Commentary: There have always been conflicting narratives on the beginning and continuation of the state of Israel and its repressive effect on the Palestinian people. Only in recent years has the historical, accurate data on what Palestinians all over the world call “the Nakba” been made available. Other than some respected Israeli historians however, most Israelis are not aware of, deny, or ignore the previous and continuing effects of the foundation of the state of Israel on Palestinians. Israel, with abundant government, Jewish, and evangelical Christian support from the U.S., continues to prosper. The Palestinian people (almost half of the population between the Mediterranean Sea and the Jordan River) remain stateless, disenfranchised, repressed, and oppressed without the same democratic processes as their Israeli neighbors. The Palestinians believe that the Nakba that began in 1948 was enacted again in 1967 and continues into the present. Through the non-violent means of BDS their plight is becoming more known and publicized to more concerned people in the U.S., EU and nations of the world. Although at this time there seems to be little chance of BDS bringing about a just and peaceful solution to the current injustices any time soon, “push back” by the current Israeli government against all expressions of BDS is in fact publicizing the previous and continuing Nakba.

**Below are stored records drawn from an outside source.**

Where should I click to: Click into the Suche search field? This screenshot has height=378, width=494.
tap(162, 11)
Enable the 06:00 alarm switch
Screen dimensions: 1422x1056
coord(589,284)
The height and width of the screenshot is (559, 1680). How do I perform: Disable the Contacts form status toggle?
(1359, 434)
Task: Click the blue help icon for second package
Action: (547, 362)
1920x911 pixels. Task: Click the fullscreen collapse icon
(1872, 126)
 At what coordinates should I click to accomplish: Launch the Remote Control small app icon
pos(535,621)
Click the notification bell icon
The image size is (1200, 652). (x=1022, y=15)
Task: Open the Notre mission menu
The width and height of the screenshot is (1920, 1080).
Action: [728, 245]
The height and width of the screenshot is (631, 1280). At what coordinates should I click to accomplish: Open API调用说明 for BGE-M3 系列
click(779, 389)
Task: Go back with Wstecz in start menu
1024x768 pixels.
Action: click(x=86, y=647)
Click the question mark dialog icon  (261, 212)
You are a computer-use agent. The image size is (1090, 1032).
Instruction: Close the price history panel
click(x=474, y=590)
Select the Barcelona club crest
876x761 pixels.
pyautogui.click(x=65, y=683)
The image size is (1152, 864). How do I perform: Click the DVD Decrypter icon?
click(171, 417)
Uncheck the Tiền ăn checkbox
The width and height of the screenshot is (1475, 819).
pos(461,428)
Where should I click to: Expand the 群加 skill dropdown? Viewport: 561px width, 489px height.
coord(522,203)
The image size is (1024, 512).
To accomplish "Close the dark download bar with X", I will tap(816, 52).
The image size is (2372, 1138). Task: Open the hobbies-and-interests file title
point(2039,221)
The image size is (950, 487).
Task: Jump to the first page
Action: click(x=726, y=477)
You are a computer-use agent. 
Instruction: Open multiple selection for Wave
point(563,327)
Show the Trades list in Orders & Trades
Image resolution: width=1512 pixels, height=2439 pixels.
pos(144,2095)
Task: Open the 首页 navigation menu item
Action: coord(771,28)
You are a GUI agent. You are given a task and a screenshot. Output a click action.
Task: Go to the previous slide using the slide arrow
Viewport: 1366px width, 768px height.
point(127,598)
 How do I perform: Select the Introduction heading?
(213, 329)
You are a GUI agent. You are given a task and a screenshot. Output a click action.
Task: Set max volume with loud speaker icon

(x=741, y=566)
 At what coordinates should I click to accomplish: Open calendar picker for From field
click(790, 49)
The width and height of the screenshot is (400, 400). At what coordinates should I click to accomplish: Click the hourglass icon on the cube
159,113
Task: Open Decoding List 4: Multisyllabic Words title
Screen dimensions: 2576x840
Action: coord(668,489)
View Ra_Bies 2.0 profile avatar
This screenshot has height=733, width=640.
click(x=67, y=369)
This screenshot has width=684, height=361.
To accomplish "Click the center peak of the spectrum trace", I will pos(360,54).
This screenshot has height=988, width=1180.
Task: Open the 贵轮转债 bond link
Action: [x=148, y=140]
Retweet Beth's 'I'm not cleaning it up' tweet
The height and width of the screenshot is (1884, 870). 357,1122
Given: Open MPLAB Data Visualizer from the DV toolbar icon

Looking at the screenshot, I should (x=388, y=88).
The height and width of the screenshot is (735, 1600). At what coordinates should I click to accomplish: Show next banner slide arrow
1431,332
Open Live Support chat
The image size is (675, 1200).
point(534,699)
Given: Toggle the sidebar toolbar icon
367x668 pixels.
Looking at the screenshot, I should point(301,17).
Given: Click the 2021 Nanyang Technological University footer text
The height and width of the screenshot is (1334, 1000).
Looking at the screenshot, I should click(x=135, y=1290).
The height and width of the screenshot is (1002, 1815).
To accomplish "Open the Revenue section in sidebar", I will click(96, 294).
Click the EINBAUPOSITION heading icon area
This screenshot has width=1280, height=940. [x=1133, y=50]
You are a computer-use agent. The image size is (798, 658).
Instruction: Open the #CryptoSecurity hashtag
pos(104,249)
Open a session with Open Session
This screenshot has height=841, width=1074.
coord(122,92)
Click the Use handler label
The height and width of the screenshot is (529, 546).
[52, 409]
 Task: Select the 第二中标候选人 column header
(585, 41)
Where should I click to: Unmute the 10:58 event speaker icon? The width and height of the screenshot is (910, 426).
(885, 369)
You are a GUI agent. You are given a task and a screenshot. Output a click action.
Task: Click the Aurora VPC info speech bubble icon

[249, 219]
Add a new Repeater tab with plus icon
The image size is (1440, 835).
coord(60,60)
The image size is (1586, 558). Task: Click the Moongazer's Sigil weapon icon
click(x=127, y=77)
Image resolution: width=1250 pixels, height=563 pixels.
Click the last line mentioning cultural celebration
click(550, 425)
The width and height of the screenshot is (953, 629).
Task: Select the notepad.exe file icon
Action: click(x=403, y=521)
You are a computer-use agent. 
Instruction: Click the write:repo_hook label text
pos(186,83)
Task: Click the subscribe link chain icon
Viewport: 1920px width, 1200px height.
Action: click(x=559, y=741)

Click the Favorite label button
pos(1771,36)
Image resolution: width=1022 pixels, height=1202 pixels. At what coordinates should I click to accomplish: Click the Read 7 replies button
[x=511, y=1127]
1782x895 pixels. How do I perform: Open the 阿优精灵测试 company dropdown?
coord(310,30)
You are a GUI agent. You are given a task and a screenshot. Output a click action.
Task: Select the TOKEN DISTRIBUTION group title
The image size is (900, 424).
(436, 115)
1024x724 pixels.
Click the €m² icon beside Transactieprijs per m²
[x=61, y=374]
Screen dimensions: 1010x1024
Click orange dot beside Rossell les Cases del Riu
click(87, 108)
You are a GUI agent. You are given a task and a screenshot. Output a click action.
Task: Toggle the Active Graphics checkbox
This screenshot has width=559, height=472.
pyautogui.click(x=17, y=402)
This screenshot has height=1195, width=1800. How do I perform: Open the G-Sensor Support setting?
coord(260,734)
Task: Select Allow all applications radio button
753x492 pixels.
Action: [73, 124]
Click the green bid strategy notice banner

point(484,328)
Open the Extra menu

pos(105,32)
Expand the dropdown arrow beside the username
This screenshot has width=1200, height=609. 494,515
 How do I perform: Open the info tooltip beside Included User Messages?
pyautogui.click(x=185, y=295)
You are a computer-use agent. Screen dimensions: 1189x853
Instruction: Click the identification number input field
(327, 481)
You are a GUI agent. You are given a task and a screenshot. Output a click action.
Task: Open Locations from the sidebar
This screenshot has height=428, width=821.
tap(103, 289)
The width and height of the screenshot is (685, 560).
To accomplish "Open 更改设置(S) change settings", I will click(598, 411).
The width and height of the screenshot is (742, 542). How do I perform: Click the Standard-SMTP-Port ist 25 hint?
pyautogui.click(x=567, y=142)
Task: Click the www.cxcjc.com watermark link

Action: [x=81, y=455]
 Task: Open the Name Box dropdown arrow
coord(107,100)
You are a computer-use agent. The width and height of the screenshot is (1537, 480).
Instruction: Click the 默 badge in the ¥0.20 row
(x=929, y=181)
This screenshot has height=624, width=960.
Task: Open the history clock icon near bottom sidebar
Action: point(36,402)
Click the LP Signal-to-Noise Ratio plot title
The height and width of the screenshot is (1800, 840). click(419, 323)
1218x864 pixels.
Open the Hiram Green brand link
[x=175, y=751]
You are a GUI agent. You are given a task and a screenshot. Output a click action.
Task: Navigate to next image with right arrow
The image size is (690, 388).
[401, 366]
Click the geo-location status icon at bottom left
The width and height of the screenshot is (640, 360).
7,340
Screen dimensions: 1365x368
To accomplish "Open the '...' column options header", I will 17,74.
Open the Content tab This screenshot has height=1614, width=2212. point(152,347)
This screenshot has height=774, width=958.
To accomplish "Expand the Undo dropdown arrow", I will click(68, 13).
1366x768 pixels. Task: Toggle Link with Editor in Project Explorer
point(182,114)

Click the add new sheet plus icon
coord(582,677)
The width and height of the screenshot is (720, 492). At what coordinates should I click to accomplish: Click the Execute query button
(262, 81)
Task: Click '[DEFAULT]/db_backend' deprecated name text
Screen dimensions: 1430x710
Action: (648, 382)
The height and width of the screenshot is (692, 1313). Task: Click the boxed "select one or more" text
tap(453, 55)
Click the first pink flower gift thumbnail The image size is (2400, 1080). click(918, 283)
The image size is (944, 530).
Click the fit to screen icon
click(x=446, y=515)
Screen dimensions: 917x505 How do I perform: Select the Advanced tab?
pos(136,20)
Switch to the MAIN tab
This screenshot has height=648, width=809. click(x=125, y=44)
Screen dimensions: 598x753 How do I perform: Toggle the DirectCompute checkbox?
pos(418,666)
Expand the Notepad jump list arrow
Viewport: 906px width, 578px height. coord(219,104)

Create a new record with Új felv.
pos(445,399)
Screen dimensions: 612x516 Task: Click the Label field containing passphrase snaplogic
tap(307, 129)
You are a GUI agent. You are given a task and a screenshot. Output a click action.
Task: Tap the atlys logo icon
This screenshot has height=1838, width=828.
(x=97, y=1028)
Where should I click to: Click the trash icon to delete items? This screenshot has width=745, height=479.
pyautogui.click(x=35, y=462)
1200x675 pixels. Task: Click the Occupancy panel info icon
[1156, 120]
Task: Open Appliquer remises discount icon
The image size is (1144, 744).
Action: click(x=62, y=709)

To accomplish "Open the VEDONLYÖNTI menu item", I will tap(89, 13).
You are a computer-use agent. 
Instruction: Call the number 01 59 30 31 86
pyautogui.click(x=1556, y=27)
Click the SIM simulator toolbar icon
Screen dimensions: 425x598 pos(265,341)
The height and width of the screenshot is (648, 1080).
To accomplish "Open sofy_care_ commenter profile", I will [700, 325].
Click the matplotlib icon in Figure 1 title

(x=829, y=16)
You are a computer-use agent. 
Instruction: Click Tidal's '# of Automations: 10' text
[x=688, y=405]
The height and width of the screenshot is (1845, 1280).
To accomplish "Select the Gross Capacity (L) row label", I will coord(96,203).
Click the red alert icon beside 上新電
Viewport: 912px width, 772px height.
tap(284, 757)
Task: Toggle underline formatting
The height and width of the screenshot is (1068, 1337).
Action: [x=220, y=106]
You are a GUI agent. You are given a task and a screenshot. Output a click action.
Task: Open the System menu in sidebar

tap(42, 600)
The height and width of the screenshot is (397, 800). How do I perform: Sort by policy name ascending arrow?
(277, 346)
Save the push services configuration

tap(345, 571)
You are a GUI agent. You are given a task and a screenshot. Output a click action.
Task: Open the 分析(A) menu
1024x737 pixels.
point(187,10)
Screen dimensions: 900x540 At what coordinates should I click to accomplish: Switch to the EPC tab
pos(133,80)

- Uri Avnery in Jewish Business News recalls and clarifies some of the history of the “Declaration of the establishment of the state of Israel” on May 14, 1948. The writers of the declaration had obviously read the American Declaration of Independence before drafting their own. However the introduction is a reiteration of Zionist slogans. It purports to set out the historical facts, and very dubious facts they are.
- B. Michael in Haaretz writes a satiric piece listing some 24 reasons why General Yalom has been warning the IDF, the Israeli government and people of a weakening of democratic values and processes.
- “IF AMERICANS KNEW” presents a synopsis of the Israel/Palestine conflict, beginning with the founding of Israel on May 14, 1948, when hundreds of thousands of Palestinians were driven from their homes, never to be allowed to return.
- The Washington Report on Middle East Affairs provides a transcript of Gideon Levy’s keynote address to the “Israel’s Influence: Good or Bad for America” conference sponsored by the Washington Report and the Institute for Middle Eastern Policy Research.
- The Washington Report on Middle East Affairs provides the Questions & Answers conversation after the Levy’s Keynote address.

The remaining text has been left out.